Detection of nitrated and oxygenated polycyclic aromatic hydrocarbons using atmospheric pressure chemical ionization high resolution mass spectrometry

Abstract

Polycyclic aromatic hydrocarbons (PAHs) are common pollutants in the atmosphere and have long been recognized to be toxic to humans. These PAHs can be oxidized into more toxic products in both the gas and condensed (on the surface of suspended particulate matter) phases. In this work, we report fragmentation patterns observed using atmospheric pressure chemical ionization with high resolution mass spectrometry (APCI–HRMS) of PAH oxidation products. A representative group of 18 PAH derivatives containing carbonyl (oxo-PAHs), hydroxyl (hydroxy-PAHs), carboxyl (carboxy-PAHs), and/or nitro (nitro-PAHs) groups were studied. Ionization of carboxy-PAHs in negative mode yielded common fragments of [M−H]−, [M−H−CO]−, and [M−H−CO2]−. Oxo-PAHs provided common fragments of [M+H]+, [M+H−CO]+ and [M+H−2CO]+ in positive mode and [M+e−]− in negative mode. Mass spectra of aldehydes exhibited common fragments of [M+H]+, [M+H−CO]+, and [M+H−O]+ in positive mode and [M+e−]− and [M−H+O]− in negative mode. For all nitro-PAHs, [M+H]+, [M+H−O]+ and [M+3H−O2]+ ions were observed in positive mode.

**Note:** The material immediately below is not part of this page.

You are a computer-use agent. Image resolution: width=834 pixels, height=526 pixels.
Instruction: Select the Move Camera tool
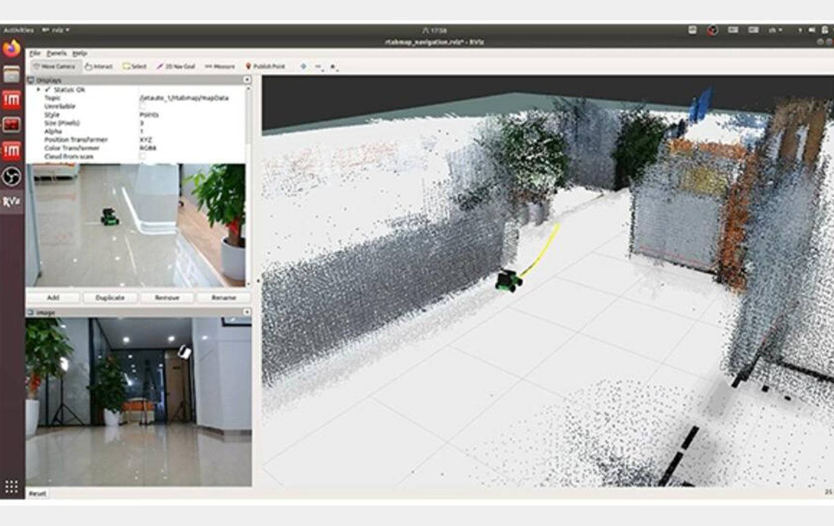[x=54, y=67]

On the basis of the APCI–HRMS analysis of standards, eight reaction products of pyrene oxidation under heterogeneous conditions were characterized. HRMS data, specific fragments and common ions such as that of 205m/z, characteristic for carbonyl phenanthrene, enabled the identification of the oxidation products.